___ DATASET ___

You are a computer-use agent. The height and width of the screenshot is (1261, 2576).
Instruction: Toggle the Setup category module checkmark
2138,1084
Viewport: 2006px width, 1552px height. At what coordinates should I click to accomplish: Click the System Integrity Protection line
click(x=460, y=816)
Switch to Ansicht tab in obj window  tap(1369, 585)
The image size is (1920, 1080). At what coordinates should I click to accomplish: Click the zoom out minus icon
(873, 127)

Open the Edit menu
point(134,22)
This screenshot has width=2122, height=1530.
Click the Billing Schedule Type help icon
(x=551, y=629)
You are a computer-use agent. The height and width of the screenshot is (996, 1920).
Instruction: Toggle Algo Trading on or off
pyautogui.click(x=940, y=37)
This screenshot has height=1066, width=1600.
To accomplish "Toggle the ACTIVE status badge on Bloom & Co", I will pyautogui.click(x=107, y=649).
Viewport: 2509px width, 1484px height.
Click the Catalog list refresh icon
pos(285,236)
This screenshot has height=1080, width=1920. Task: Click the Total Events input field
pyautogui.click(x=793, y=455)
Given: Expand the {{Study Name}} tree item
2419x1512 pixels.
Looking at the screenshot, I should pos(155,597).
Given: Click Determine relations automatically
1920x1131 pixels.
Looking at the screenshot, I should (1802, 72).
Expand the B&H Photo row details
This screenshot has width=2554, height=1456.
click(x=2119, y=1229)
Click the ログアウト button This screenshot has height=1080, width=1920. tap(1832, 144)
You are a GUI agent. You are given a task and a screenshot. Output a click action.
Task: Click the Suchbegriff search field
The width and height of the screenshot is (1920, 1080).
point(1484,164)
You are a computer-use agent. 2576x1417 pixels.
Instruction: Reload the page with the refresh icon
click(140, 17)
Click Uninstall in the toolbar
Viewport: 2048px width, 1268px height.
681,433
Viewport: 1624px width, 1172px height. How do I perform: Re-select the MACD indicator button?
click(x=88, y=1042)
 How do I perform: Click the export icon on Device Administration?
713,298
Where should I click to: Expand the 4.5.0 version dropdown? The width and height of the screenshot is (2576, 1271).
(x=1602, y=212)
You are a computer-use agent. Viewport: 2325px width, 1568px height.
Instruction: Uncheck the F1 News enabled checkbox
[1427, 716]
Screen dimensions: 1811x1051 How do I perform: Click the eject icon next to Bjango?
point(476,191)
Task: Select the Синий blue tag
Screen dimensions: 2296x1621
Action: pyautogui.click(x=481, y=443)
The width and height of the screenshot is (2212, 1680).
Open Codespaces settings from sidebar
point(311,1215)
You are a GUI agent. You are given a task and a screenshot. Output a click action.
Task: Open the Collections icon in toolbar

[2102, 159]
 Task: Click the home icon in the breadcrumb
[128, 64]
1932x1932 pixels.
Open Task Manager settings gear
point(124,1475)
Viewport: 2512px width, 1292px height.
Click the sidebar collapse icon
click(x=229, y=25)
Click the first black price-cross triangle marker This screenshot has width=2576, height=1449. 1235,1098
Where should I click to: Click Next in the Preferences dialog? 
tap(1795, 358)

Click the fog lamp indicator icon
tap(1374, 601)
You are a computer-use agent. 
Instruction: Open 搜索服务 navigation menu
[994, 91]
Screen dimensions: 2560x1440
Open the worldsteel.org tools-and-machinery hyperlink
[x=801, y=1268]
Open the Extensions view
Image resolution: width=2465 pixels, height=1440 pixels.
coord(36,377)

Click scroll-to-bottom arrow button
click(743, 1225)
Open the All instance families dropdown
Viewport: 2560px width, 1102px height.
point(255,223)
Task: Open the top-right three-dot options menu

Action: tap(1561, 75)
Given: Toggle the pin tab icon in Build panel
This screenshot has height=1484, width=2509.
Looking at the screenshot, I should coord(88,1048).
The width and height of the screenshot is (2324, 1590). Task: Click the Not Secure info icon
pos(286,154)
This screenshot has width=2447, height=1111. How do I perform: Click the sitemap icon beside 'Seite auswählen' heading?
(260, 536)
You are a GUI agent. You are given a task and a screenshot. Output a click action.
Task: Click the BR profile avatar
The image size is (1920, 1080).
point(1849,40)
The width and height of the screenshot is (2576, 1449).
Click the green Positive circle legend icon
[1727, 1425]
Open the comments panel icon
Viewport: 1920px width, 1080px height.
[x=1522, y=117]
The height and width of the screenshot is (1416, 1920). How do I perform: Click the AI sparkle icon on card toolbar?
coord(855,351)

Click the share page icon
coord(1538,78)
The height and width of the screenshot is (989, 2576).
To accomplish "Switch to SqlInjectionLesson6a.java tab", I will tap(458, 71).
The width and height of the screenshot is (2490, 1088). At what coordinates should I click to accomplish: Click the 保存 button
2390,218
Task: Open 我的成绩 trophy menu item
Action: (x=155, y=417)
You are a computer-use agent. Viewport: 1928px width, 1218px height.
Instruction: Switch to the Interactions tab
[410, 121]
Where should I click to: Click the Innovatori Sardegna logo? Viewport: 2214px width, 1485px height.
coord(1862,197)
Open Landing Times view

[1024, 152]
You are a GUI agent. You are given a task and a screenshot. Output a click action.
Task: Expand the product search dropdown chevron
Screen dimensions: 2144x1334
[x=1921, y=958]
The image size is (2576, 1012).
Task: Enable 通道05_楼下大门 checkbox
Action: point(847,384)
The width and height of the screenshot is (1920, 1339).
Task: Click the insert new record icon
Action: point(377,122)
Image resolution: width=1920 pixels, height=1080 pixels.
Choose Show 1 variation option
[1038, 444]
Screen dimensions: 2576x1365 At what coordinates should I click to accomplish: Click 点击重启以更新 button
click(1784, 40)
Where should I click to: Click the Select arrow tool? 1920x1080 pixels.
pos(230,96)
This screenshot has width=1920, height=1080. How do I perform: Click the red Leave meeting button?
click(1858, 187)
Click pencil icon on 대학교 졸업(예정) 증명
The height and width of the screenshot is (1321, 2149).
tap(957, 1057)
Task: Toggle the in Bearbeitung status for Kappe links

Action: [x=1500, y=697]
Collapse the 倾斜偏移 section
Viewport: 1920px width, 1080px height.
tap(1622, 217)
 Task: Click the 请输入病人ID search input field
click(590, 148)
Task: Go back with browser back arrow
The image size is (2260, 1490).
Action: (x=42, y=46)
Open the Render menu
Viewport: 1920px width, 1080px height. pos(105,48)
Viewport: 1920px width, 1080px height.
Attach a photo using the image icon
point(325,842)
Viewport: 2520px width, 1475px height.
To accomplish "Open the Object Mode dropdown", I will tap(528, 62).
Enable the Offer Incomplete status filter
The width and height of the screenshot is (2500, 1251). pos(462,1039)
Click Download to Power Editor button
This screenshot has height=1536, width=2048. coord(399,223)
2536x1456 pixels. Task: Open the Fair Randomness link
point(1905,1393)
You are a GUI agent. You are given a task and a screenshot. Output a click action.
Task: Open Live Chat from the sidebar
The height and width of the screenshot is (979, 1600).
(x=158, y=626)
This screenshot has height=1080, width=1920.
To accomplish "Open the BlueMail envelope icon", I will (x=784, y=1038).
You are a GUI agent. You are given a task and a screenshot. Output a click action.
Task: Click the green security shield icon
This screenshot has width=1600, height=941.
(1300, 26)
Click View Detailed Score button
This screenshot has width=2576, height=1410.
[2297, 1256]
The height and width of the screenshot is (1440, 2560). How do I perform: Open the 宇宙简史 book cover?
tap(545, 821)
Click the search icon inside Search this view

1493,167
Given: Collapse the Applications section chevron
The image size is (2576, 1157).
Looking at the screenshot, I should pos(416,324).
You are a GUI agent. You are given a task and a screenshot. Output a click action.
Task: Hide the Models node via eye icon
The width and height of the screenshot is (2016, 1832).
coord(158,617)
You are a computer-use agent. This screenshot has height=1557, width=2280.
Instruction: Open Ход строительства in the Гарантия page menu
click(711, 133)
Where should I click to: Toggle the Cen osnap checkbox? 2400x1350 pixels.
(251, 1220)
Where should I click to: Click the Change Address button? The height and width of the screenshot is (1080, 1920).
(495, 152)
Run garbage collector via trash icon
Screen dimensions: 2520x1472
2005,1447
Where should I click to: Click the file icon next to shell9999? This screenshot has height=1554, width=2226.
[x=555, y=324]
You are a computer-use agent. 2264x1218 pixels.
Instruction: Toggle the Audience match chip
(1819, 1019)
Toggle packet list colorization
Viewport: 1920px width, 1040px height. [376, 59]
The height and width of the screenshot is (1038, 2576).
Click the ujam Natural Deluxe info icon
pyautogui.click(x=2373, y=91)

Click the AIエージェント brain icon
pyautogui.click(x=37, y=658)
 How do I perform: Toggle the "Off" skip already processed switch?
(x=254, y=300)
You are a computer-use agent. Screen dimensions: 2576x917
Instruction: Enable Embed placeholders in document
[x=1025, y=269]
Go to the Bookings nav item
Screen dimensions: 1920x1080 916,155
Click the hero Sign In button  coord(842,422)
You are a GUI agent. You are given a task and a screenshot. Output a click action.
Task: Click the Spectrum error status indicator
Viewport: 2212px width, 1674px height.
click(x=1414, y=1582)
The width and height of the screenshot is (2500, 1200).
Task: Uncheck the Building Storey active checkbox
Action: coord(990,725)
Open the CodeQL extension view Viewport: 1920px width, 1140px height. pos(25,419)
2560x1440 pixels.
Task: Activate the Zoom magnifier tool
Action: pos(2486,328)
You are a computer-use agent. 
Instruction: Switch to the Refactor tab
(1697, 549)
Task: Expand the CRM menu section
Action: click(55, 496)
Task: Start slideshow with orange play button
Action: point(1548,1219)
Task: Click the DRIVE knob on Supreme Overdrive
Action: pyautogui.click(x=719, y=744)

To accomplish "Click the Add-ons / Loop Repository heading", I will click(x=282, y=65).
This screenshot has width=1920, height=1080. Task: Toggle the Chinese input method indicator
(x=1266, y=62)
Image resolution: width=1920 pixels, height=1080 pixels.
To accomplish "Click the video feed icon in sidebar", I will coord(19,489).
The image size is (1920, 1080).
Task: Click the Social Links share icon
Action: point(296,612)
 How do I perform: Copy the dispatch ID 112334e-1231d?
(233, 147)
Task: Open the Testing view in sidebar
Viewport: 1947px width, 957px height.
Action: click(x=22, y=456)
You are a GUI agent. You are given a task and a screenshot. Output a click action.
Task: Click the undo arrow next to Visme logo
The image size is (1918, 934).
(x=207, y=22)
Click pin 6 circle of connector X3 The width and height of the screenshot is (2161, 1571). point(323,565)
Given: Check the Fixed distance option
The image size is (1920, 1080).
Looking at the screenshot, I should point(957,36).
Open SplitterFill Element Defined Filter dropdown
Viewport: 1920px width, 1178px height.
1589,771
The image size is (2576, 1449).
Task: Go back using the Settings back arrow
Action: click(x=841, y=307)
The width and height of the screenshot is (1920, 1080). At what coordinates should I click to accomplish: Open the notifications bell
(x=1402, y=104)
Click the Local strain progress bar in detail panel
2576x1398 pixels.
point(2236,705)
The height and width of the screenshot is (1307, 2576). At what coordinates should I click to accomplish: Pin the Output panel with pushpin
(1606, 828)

___

DIRECTIONS FOR THIS TASK
Nothing outside this range should appear: the lines from the start of the listing through the line with "Click Uninstall in the toolbar", each reproduced exactly, both ends included.

RESPONSE FOR THIS EXERCISE
You are a computer-use agent. The height and width of the screenshot is (1261, 2576).
Instruction: Toggle the Setup category module checkmark
2138,1084
Viewport: 2006px width, 1552px height. At what coordinates should I click to accomplish: Click the System Integrity Protection line
click(x=460, y=816)
Switch to Ansicht tab in obj window  tap(1369, 585)
The image size is (1920, 1080). At what coordinates should I click to accomplish: Click the zoom out minus icon
(873, 127)

Open the Edit menu
point(134,22)
This screenshot has width=2122, height=1530.
Click the Billing Schedule Type help icon
(x=551, y=629)
You are a computer-use agent. The height and width of the screenshot is (996, 1920).
Instruction: Toggle Algo Trading on or off
pyautogui.click(x=940, y=37)
This screenshot has height=1066, width=1600.
To accomplish "Toggle the ACTIVE status badge on Bloom & Co", I will pyautogui.click(x=107, y=649).
Viewport: 2509px width, 1484px height.
Click the Catalog list refresh icon
pos(285,236)
This screenshot has height=1080, width=1920. Task: Click the Total Events input field
pyautogui.click(x=793, y=455)
Given: Expand the {{Study Name}} tree item
2419x1512 pixels.
Looking at the screenshot, I should pos(155,597).
Given: Click Determine relations automatically
1920x1131 pixels.
Looking at the screenshot, I should (1802, 72).
Expand the B&H Photo row details
This screenshot has width=2554, height=1456.
click(x=2119, y=1229)
Click the ログアウト button This screenshot has height=1080, width=1920. tap(1832, 144)
You are a GUI agent. You are given a task and a screenshot. Output a click action.
Task: Click the Suchbegriff search field
The width and height of the screenshot is (1920, 1080).
point(1484,164)
You are a computer-use agent. 2576x1417 pixels.
Instruction: Reload the page with the refresh icon
click(140, 17)
Click Uninstall in the toolbar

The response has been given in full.